--- Begin Excerpted records ---

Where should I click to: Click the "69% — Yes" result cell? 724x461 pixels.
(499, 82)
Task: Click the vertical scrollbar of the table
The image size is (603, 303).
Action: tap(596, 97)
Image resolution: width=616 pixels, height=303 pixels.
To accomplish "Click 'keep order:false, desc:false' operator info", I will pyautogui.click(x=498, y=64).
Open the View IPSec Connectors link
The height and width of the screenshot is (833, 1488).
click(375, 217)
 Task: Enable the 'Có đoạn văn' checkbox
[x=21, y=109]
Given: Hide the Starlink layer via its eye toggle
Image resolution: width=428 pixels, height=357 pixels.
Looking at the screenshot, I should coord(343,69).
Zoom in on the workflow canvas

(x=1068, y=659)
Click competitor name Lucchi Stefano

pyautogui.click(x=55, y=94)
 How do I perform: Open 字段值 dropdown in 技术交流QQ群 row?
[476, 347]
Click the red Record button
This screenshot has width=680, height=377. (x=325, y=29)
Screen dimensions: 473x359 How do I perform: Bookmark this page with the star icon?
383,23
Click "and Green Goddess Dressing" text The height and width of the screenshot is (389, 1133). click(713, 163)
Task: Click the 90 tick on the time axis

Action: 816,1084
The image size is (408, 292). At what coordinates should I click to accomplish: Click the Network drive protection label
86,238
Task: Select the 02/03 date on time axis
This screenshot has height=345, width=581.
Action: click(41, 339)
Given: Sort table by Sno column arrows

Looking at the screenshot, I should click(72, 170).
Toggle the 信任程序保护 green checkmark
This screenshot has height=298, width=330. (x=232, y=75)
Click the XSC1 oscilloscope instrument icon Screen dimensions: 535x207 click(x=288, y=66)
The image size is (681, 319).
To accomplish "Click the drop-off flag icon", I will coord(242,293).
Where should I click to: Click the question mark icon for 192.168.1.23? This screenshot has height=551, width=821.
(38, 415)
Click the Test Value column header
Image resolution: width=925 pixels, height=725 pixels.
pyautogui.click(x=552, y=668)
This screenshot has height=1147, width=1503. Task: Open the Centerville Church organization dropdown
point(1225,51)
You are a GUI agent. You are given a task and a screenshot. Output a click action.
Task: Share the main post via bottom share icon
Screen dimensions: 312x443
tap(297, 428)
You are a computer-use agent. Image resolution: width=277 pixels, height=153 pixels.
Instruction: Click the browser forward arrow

--- End Excerpted records ---

* _Work to be completed_: Update the records above by replacing each "Screen dimensions" with "Screen size" and leaving every other part unchanged.

* _The response_:
Where should I click to: Click the "69% — Yes" result cell? 724x461 pixels.
(499, 82)
Task: Click the vertical scrollbar of the table
The image size is (603, 303).
Action: tap(596, 97)
Image resolution: width=616 pixels, height=303 pixels.
To accomplish "Click 'keep order:false, desc:false' operator info", I will pyautogui.click(x=498, y=64).
Open the View IPSec Connectors link
The height and width of the screenshot is (833, 1488).
click(375, 217)
 Task: Enable the 'Có đoạn văn' checkbox
[x=21, y=109]
Given: Hide the Starlink layer via its eye toggle
Image resolution: width=428 pixels, height=357 pixels.
Looking at the screenshot, I should coord(343,69).
Zoom in on the workflow canvas

(x=1068, y=659)
Click competitor name Lucchi Stefano

pyautogui.click(x=55, y=94)
 How do I perform: Open 字段值 dropdown in 技术交流QQ群 row?
[476, 347]
Click the red Record button
This screenshot has width=680, height=377. (x=325, y=29)
Screen size: 473x359 How do I perform: Bookmark this page with the star icon?
383,23
Click "and Green Goddess Dressing" text The height and width of the screenshot is (389, 1133). click(713, 163)
Task: Click the 90 tick on the time axis

Action: 816,1084
The image size is (408, 292). At what coordinates should I click to accomplish: Click the Network drive protection label
86,238
Task: Select the 02/03 date on time axis
This screenshot has height=345, width=581.
Action: click(41, 339)
Given: Sort table by Sno column arrows

Looking at the screenshot, I should click(72, 170).
Toggle the 信任程序保护 green checkmark
This screenshot has height=298, width=330. (x=232, y=75)
Click the XSC1 oscilloscope instrument icon Screen size: 535x207 click(x=288, y=66)
The image size is (681, 319).
To accomplish "Click the drop-off flag icon", I will coord(242,293).
Where should I click to: Click the question mark icon for 192.168.1.23? This screenshot has height=551, width=821.
(38, 415)
Click the Test Value column header
Image resolution: width=925 pixels, height=725 pixels.
pyautogui.click(x=552, y=668)
This screenshot has height=1147, width=1503. Task: Open the Centerville Church organization dropdown
point(1225,51)
You are a GUI agent. You are given a task and a screenshot. Output a click action.
Task: Share the main post via bottom share icon
Screen size: 312x443
tap(297, 428)
You are a computer-use agent. Image resolution: width=277 pixels, height=153 pixels.
Instruction: Click the browser forward arrow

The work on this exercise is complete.